2. Relevant equations
Notation: $e$ = Identity permutation.

Any permutation can be written as a disjoint product of transpositions.

3. The attempt at a solution

Proof. We proceed by induction on n. As our base case for $n=2$, we cite that the transposition $s_1 = (12)$ is sufficient to generate $S_n$ since $s_1^2 = e$. Suppose now that the transpositions $s_i = (i, i+1)$, $1 \leq i \leq n-1$ generate $S_n$.

I'm not really sure where to go next. I know that $S_n$ has $n!$ elements and want to use that fact along with the transposition $(i+1,i+2)$ to somehow show that $S_{n+1}$ will have $(n+1)!$ elements but I am not sure if that is sufficient to prove that the $s_i$'s generate $S_n$.

2. Jun 26, 2011

### Dick

Try to show you can write an element s of S_n+1 as an element of S_n times some transpositions. Label which elements of the permutation s map to and from n+1.

3. Jun 26, 2011

### Samuelb88

Dick,

Thanks for your response. It makes sense that I should be able to generate the elements of $S_{n+1}$ using the permutations that are contained in $S_n$ plus the additional transposition $s_{n+1} = (n, n+1)$. But how would I do this?

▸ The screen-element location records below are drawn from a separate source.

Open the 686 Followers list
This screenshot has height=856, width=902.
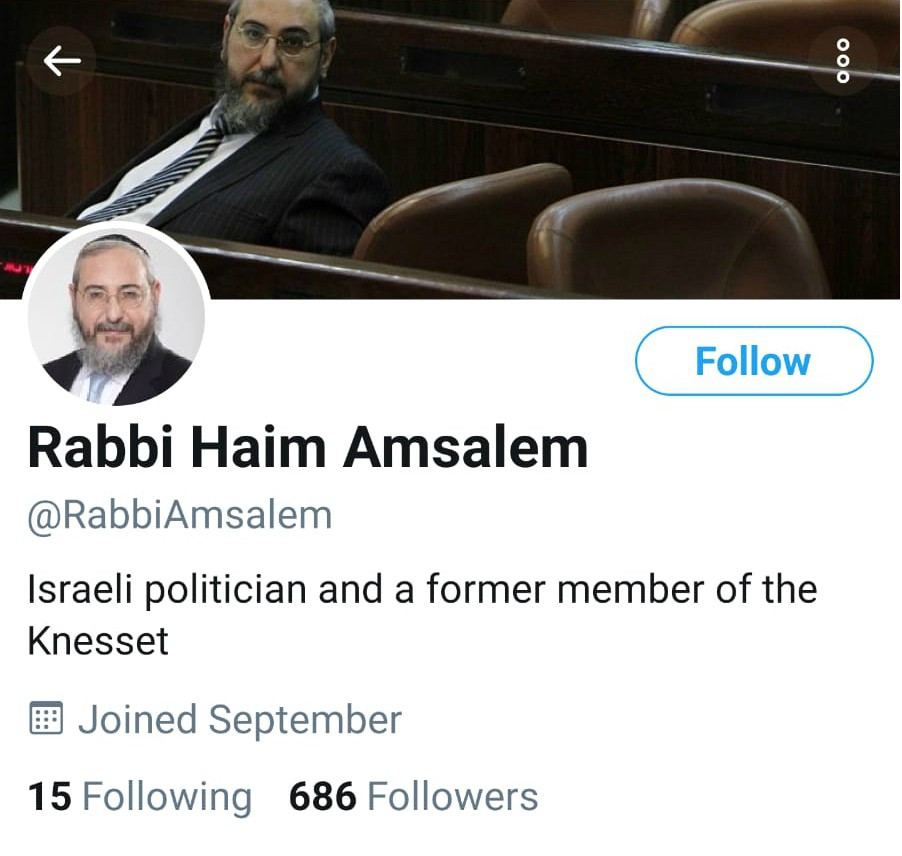pyautogui.click(x=413, y=797)
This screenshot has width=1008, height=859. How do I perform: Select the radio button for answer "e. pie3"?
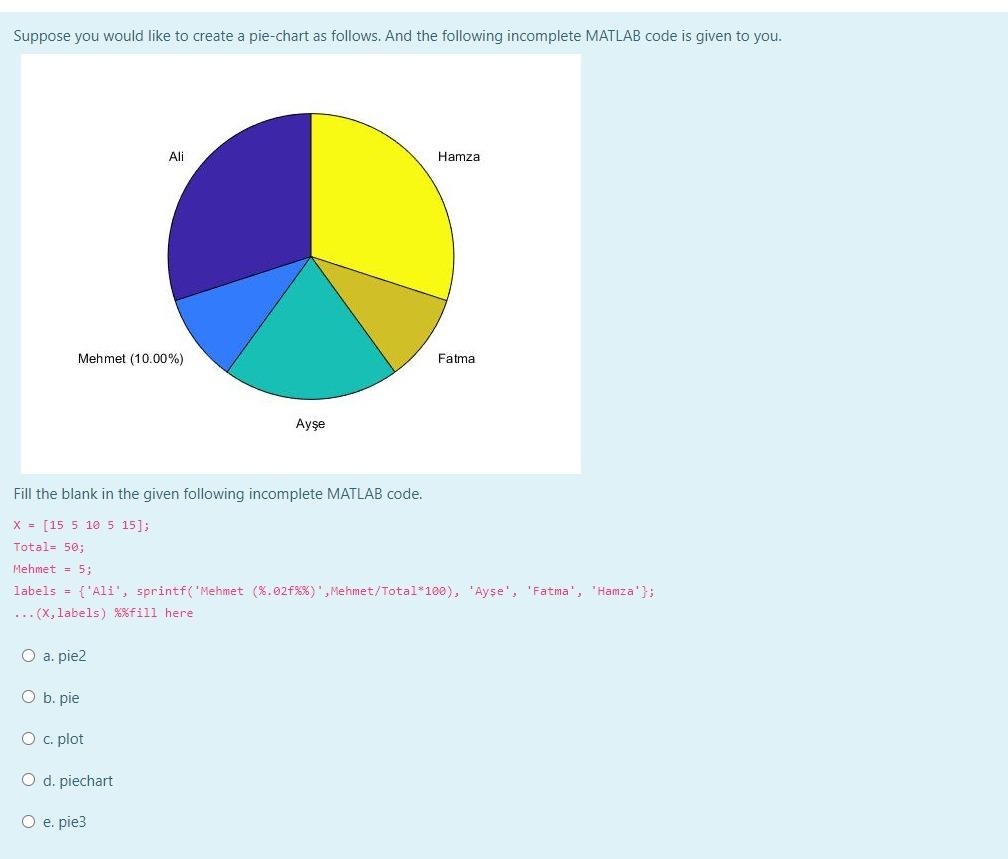coord(29,821)
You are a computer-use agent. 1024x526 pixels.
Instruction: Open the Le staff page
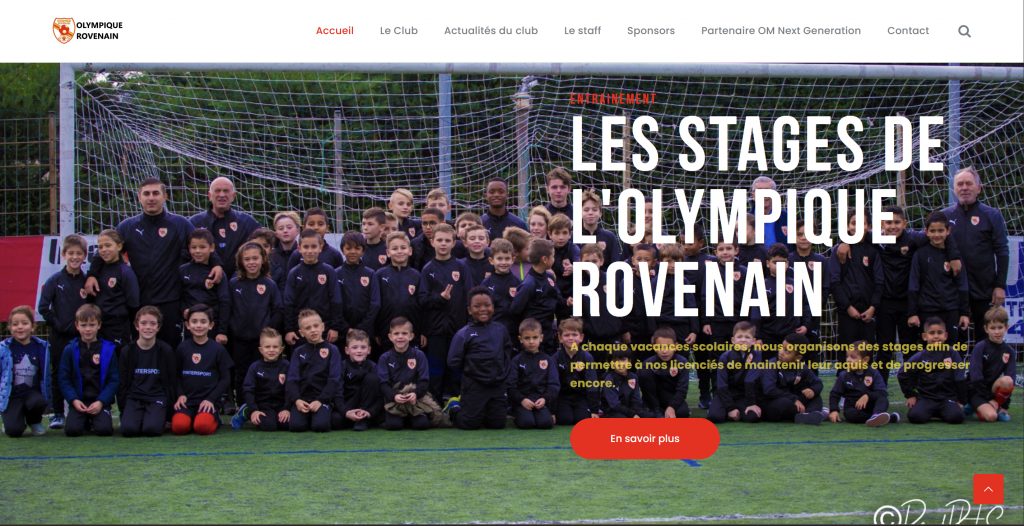(x=583, y=31)
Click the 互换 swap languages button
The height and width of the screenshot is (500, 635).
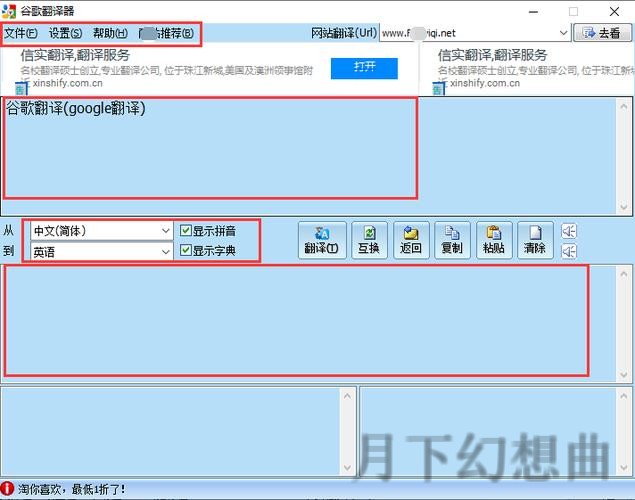tap(369, 241)
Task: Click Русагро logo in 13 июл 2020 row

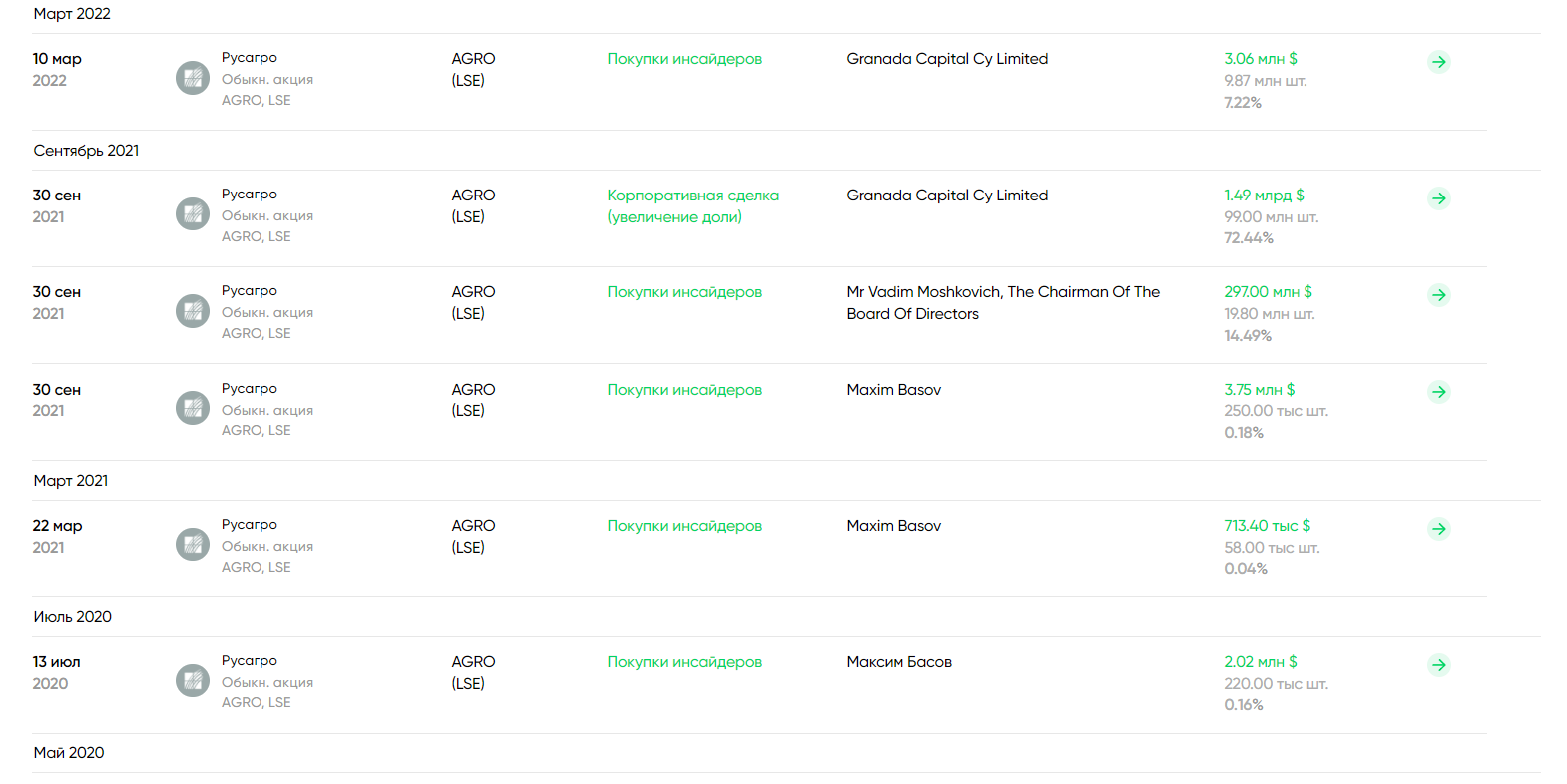Action: click(193, 681)
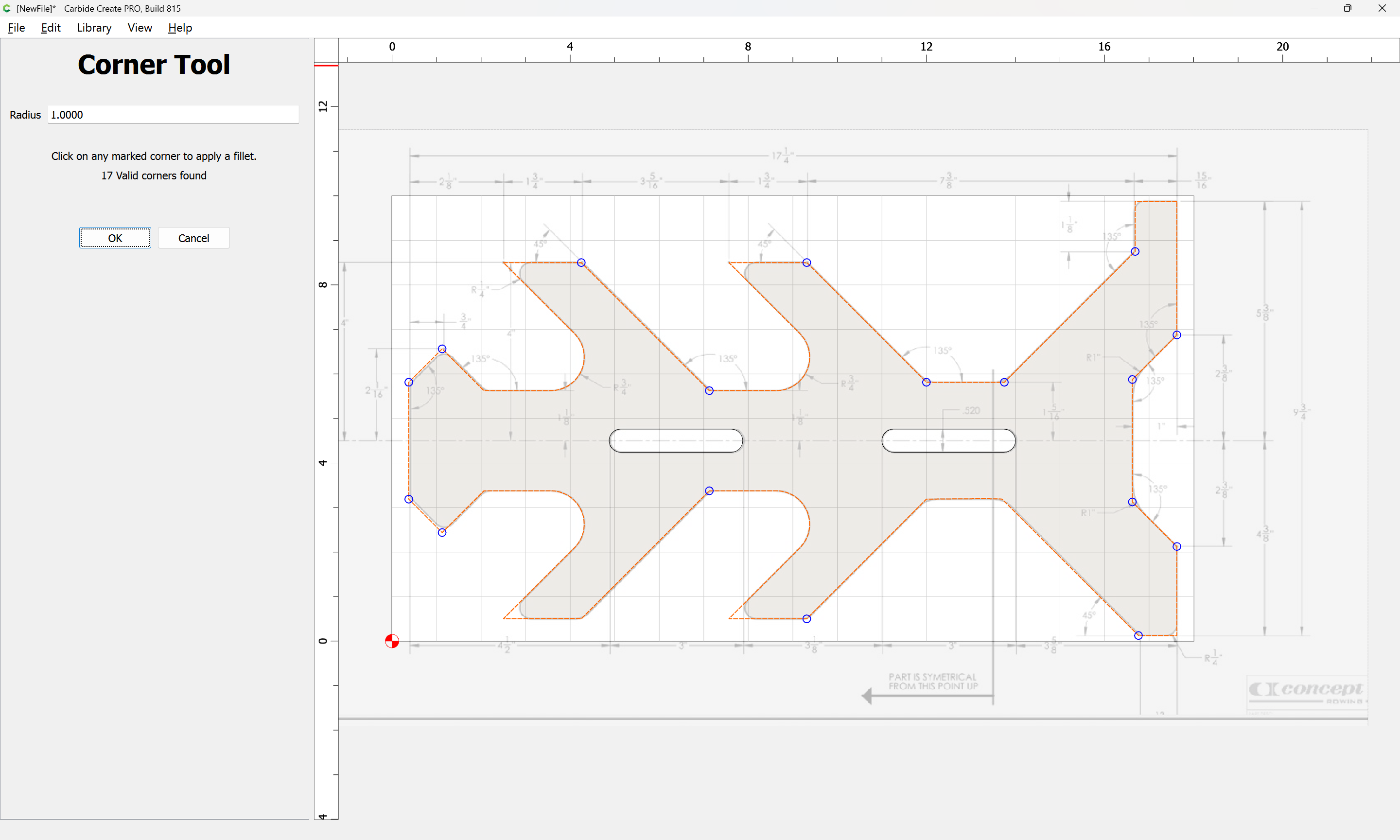The image size is (1400, 840).
Task: Click lowest corner marker on the part's left side
Action: [x=442, y=532]
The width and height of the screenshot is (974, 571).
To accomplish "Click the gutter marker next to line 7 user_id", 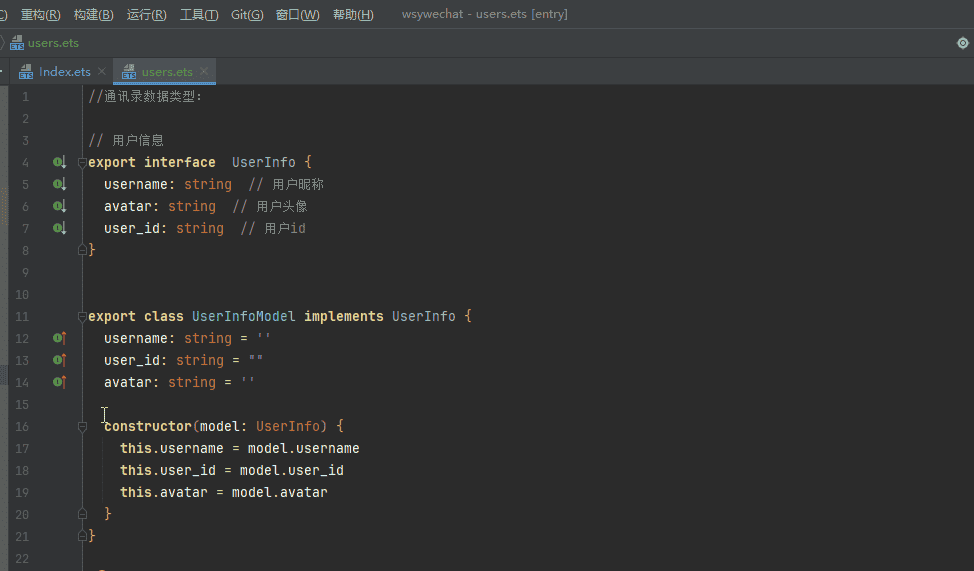I will 59,228.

For example, say I was constructing elements in $S_4$ from the old transpositions $s_1 = (12)$, $s_2 = (23)$, and the newly acquired transposition $s_3 = (34)$. Then the products $s_1 s_2 s_3$, $s_1 s_3 s_2$, and $s_2 s_2 s_3$ are all different. Here's what confusing me: How can I work around the problem of generalizing a product when the newly acquired transposition is wedged in between two old permutations. Does this make sense? Would it suffice to say that if $\sigma \in S_{n+1}$ and $\sigma ' \in S_n$, then we can write $\sigma$ in the form of either $\sigma' s_{n+1}$, or $s_{n+1} \sigma'$, or $\sigma_1' s_{n+1} \sigma_2'$?

Also, I don't understand what you mean by label which elements of the permutation s map to and from n+1. Can you explain further, please?

4. Jun 26, 2011

### Dick

If s is in S_n+1 there is some l in {1...n+1} such that s(l)=n+1 and some k in {1...n+1} such that s(n+1)=k. For the rest of the i in {1...n} s(i) is in {1...n}. So yes, what you say makes perfect sense. You do some transpositions, apply an element in S_n then do some more transpositions so the result is s in S_n+1. You just have to spell out what those initial and final transpositions are.

5. Jun 26, 2011

### Samuelb88

Great. It makes perfect sense to me now. Thanks again!